Understanding the Difference Between Section 8 and Section 42

General Advice

January 28, 2026

Affordable housing is a crucial part of creating safe, accessible, and sustainable communities across the United States. Two key programs, Section 8 and Section 42, are often mentioned in discussions about affordable housing. Two of the most commonly discussed programs in the U.S. are Section 8 and Section 42, but many people get confused about how they work and what sets them apart. Here, we’ll break down both programs, and explain their differences.

Section 8 - Housing Choice Vouchers

  1. Purpose: Section 8, officially known as the Housing Choice Voucher Program, is administered by the U.S. Department of Housing and Urban Development (HUD). It aims to assist low-income families, elderly individuals, and people with disabilities in obtaining safe and affordable housing.
  2. Tenant-Based Assistance: Under Section 8, eligible recipients receive vouchers that can be used to subsidize their rent in privately-owned properties. This gives tenants flexibility to choose where they want to live, as long as the landlord participates in the program.
  3. Rent Subsidy Calculation: Rental assistance is determined based on the tenant's income, family size, and local rental market conditions. Tenants typically contribute 30% of their income toward rent, while the voucher covers the remainder.
  4. Landlord Participation: Landlords who accept Section 8 vouchers agree to certain program requirements and regulations. They receive a portion of the rent directly from the housing authority on behalf of the tenant.

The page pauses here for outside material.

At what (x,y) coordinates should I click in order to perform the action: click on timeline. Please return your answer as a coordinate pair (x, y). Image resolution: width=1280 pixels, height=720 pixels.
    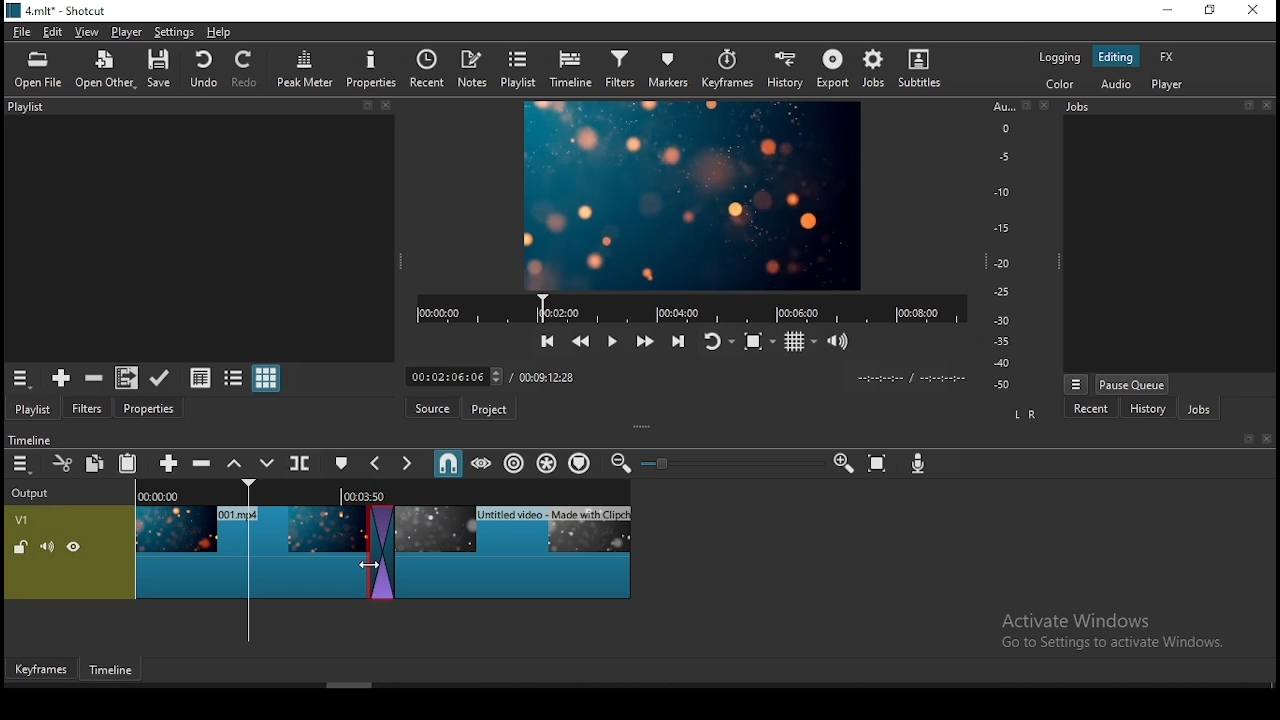
    Looking at the image, I should click on (28, 438).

Section 42 Low-Income Housing Tax Credit (LIHTC) Program

  1. Purpose: The Section 42 program incentivizes the development of affordable rental housing by providing tax credits to property owners and developers. It is administered by state housing agencies.
  2. Project-Based Assistance: Unlike Section 8, Section 42 provides project-based assistance, meaning affordability restrictions are tied to specific properties rather than individual tenants. Developers receive tax credits from the state or federal government in exchange for keeping rents below market rates.
  3. Income Restrictions: To qualify for Section 42 housing, tenants must meet specific income limits based on the area's median income. Properties are typically targeted to households earning at or below 60% of the area median income (AMI).
  4. Long-Term Affordability: Properties that receive Section 42 tax credits are required to maintain affordability for a set period, usually 30 years, ensuring units remain accessible to low-income households.

Section 8 and Section 42 are two critical programs that contribute to affordable housing across the U.S. While Section 8 focuses on tenant flexibility and immediate rent assistance, Section 42 creates long-term, project-based affordable units through tax incentives. For real estate professionals, knowing the differences, requirements, and benefits of each program is essential for making informed decisions and supporting inclusive housing initiatives.

Disclaimer: This content is meant for informational purposes only and is not intended to be construed as financial, tax, legal, or insurance advice.